しかし、洋子はかつて一緒に見たクラゲの美しい姿を思い出しながら、

「すまなかった」という早乙女の謝罪を受け止めるのでした。

(早乙女みたいなぶらぶらしてる男には智子のような

手綱を引くのがうまそうな女性が合ってるかもね…。
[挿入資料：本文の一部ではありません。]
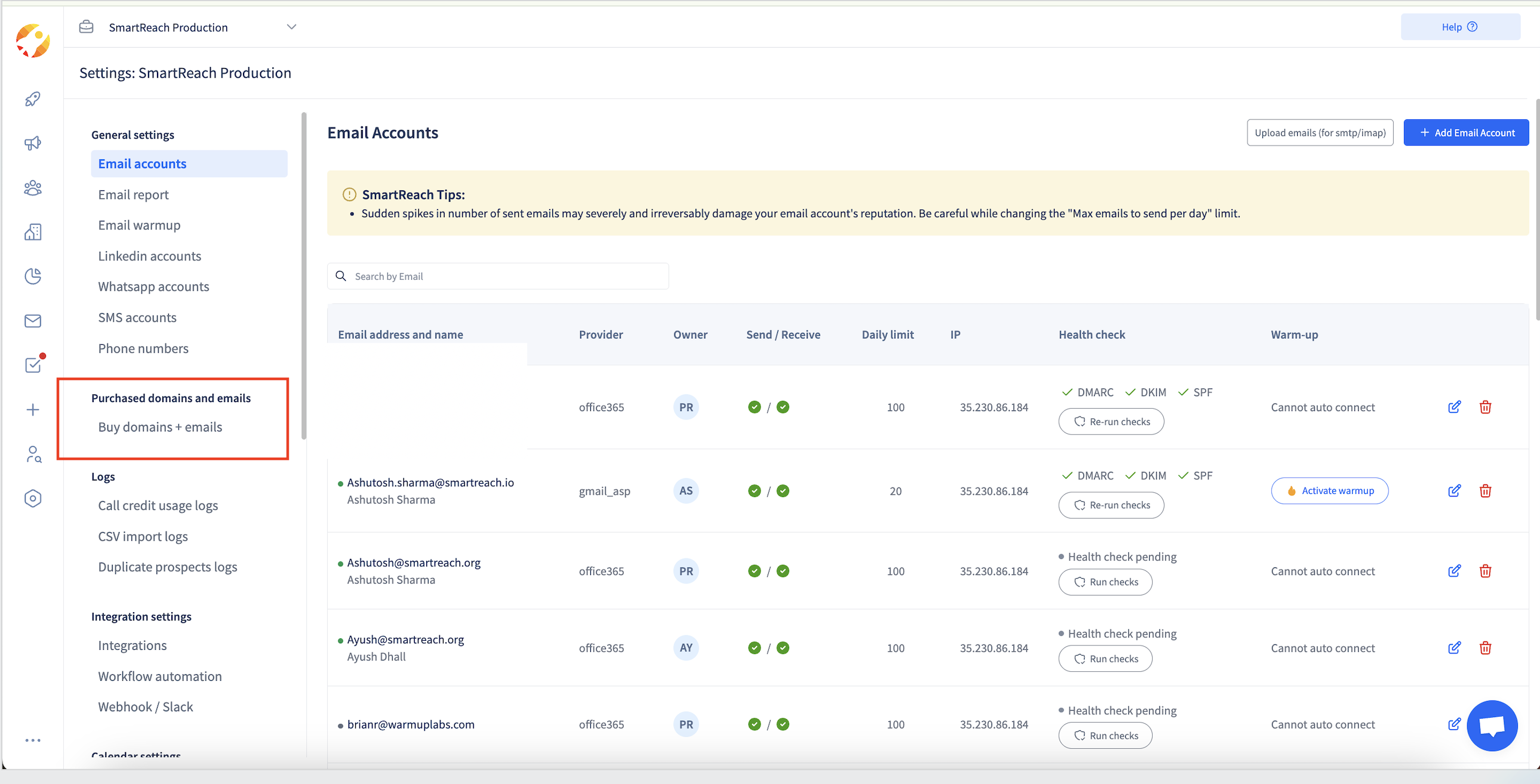1540x784 pixels.
Task: Click the rocket icon in left sidebar
Action: pos(33,98)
)

 

早乙女たちが去った後、号泣する洋子。

いつか早乙女が言った「特別な情熱」について思いを馳せながら、

手術後の生存率は60%だと久美子に話します。

「でも生きてる方が多いじゃない」

声を掛ければ集まってくる仲間のありがたさを語りながら、

二人は高校時代に部員たちと見た時と同じ窓から見える青空を眺めるのでした。

 

 

 

 

 

私は斎藤くんや八木ちゃんの同世代なので、年齢的には1975年部員よりも下の世代ですが、

それでももうン十代。

不精な私もその時々で自分を実験台にしてささやかな冒険をしてきた気がします。

仕事も男も渡り歩いてきた洋子も、それを書き留めながら手島くんと一緒になった久美子も、

その他の部員たちも、それぞれの冒険を経て大人になっています。

それぞれの人生の描くだけのドラマなら、普通は退屈しそうですが、

別々の人生を歩んでいるひとりひとりのキャラがしっかり立ってて、

ちゃんと人生の転機がある書き分けがされてるから引き込まれる。

なにより役者のみなさんが達者だからこそ見応えがあります。

 

主役の洋子と久美子だけではなく、

下級生の星野淳子(岩橋道子)馬場恵子(弘中麻紀)の親友コンビも好きだった。

第二の洋子みたいな淳子の「私の方がちょっとだけ美人」マウントに、

こういう人いるねー!って笑っちゃうし、

そんな淳子を何故か大好きな恵子との仲良しっぷりが和む。

淳子が最終的に伴侶を見つけられてよかったな。

株で儲けた今泉くん(武藤直樹)と一緒になるのかと思ってたけど、

淳子も今泉くんの金持ちとしての大変さを理解してあげてるのがよかった。

 

 

私は仲のいい友達が離れて暮らしてるから、

洋子も淳子もすぐそばに親友や仲間がいて羨ましいな。

なんだか、ささやかな冒険やそれを共有できる仲間がいれば、

人生捨てたもんじゃないって思わせてくれる芝居でした。

筋書ナシ子と同じくらい好きかも。

配信もあるらしいので、ぜひ映像でも見たいです!

 

 

 

 

 

そうだ、OPとEDに流れてた曲に聴き覚えがあって、

「懐かしいけど誰の曲だったっけなー?」と思ってたら、

鈴木蘭々の「キミとボク」だった!

 

 

 

 

 

 

私と同じ回は相島一之さんが観に来てたけど、八嶋さんも観に来てたみたい。